The first 64 slots hold the contents of the normal "general" registers. They are
stored and restored by the Smooth Register Backup mechanism. Since R0 is hardwired
to 0, the corresponding slot (the first one) is left to the OS in order to manage
a linked list or any chosen management structure.
The CMB also contains the instruction pointer because it is not directly accessible
by the user in the space of the normal registers.
The CMB holds the access rights and the most important protection flags. The OS modifies
the access rights of a task in the CMB because it can't do it directly in the special registers
(which at this time store the OS's properties...)
The CMB holds the pointer to the task's page table (when paging is enabled).

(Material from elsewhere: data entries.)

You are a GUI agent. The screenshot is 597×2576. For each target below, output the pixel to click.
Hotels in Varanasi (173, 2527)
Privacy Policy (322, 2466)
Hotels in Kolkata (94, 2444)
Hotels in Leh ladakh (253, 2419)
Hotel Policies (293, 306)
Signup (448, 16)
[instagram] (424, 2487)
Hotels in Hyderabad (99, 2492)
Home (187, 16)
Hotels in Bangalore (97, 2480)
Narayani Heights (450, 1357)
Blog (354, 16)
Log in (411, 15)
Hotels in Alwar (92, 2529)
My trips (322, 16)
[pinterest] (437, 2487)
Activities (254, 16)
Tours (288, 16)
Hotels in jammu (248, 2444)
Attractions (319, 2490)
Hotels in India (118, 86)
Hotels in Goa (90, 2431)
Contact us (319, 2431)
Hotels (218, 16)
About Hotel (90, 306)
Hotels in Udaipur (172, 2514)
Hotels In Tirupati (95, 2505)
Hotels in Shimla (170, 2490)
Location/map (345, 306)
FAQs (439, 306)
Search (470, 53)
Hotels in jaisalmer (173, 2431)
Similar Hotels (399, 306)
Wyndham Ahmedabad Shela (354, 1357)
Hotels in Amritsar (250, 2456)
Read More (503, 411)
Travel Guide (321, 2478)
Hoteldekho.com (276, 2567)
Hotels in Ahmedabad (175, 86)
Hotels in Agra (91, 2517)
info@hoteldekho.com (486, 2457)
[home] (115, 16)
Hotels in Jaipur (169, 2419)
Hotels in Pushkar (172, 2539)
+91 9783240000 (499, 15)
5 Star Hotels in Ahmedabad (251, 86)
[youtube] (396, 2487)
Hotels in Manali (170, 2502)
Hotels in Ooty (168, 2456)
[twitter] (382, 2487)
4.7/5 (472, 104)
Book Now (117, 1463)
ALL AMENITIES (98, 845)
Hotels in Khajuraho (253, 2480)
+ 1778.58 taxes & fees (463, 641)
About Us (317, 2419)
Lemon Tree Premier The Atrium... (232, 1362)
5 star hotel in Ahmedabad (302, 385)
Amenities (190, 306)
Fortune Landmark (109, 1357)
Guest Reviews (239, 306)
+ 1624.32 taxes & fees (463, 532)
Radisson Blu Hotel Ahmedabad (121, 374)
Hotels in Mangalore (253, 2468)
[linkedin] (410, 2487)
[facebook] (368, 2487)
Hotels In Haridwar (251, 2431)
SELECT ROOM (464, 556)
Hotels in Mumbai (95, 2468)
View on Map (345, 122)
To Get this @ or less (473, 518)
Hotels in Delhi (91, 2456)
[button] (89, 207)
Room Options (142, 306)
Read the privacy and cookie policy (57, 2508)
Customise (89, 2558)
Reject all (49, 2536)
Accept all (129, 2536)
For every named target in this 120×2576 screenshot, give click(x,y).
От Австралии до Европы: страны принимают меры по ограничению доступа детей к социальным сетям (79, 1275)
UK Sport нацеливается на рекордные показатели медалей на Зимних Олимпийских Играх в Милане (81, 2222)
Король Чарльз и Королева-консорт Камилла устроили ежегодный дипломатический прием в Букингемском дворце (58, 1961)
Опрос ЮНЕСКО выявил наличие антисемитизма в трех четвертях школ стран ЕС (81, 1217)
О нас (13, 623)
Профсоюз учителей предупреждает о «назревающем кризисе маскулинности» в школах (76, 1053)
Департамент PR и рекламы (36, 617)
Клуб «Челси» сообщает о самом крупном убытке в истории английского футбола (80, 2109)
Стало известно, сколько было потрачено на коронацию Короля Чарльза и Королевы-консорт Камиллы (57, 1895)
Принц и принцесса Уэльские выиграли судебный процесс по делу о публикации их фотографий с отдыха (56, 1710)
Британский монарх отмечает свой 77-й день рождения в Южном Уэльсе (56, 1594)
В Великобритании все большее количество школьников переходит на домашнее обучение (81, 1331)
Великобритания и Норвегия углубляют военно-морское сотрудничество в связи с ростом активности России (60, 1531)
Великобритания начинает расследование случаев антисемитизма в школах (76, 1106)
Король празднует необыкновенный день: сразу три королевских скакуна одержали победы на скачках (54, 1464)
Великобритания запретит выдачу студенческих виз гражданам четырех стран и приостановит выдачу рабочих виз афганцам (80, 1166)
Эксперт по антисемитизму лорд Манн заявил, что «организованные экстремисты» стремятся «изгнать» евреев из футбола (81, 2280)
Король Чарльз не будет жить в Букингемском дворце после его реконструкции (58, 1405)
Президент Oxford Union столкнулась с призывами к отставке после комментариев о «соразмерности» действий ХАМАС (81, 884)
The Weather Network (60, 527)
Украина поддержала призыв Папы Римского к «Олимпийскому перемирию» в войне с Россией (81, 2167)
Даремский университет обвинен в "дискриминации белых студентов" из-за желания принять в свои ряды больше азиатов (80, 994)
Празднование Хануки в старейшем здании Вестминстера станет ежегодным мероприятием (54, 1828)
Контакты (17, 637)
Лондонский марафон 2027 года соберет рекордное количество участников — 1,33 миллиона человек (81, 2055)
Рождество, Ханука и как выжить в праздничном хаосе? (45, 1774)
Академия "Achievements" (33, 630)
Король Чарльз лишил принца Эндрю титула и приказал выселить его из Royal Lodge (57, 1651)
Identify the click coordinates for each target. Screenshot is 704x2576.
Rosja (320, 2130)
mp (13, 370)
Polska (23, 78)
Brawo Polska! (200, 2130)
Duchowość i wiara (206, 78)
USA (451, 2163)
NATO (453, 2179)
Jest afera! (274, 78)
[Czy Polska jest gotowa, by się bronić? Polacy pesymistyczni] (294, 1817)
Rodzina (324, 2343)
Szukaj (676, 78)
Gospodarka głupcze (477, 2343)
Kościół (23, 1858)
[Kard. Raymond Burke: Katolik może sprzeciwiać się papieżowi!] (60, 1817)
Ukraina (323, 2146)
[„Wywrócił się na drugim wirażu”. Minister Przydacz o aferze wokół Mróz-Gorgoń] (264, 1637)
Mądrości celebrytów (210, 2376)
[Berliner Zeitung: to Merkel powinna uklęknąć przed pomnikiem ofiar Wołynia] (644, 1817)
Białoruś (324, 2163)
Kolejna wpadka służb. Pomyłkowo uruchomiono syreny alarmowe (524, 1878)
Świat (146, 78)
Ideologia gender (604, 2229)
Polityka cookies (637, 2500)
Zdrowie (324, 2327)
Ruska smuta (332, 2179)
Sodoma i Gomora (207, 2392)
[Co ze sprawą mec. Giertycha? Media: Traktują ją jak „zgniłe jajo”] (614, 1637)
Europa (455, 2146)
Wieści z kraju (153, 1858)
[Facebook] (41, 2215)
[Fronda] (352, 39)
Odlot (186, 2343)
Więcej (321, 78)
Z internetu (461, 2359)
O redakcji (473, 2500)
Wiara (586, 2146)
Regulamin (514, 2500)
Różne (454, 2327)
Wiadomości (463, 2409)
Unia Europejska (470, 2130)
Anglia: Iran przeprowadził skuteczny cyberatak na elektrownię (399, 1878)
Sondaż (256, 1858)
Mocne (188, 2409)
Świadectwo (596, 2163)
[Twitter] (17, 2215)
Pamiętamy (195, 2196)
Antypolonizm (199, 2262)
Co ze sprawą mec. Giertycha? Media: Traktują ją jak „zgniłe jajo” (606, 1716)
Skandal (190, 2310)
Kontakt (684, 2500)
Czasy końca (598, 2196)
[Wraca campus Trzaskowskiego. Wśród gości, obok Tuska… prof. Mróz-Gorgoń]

This page table can be stored at the end of the CMB if the OS decides to do so.
Two last slots are used for multitasking and debugging, in conjunction with the
SRB mechanism : the "next" and "time slice" slots. The "next" slot is a pointer to
another CMB ; the task stored in the CMB can switch automatically to a new task,
whose CMB is pointed to by the "next" field. The "time slice" stores the number of
clock cycles that the task can execute before automatically switching to the "next" task.
This description is not exhaustive and the number of CMB slots will increase in the future, as the needs and the architectures evolve. A certain number of Special Registers are dedicated to the CMB management.
2.14 The F-CPU can use the CMBs to single-step tasks.
To use the CMB when single-stepping a task, no special device is required (except a brain):
1) Setup the task's CMB to the following parameters : "next" points to the debugger's own
CMB, and "time slice" is set to 1 (or any desired number for multiple stepping).
2) Set the "next" special register to the task's CMB.
3) Execute a RFE instruction (return from exception).
When RFE is executed, the processor will automatically switch to the task whose CMB is pointed to by the "next" special register. The processor will then load the CMB's "next" slot into the "next" special register, execute instructions, and switch (back) to the debugger when this number expired. The debugger can then analyze the contents of the task's CMB, its registers and special fields.
A flag in the MSR is also dedicated to single-stepping tasks. The CPU generates a trap after executing any instruction when this flag is set.
Other than single-stepping, the F-CPU will provide the user with traps on special conditions and events, as the implementations allow (this is more implementation-dependent).
2.15 The F-CPU uses a simple protection mechanism before a more sophisticated one is developped. A simple user/supervisor scheme is a good way to start a CPU but a more refined ressource-based protection will enable users to create a more flexible OS.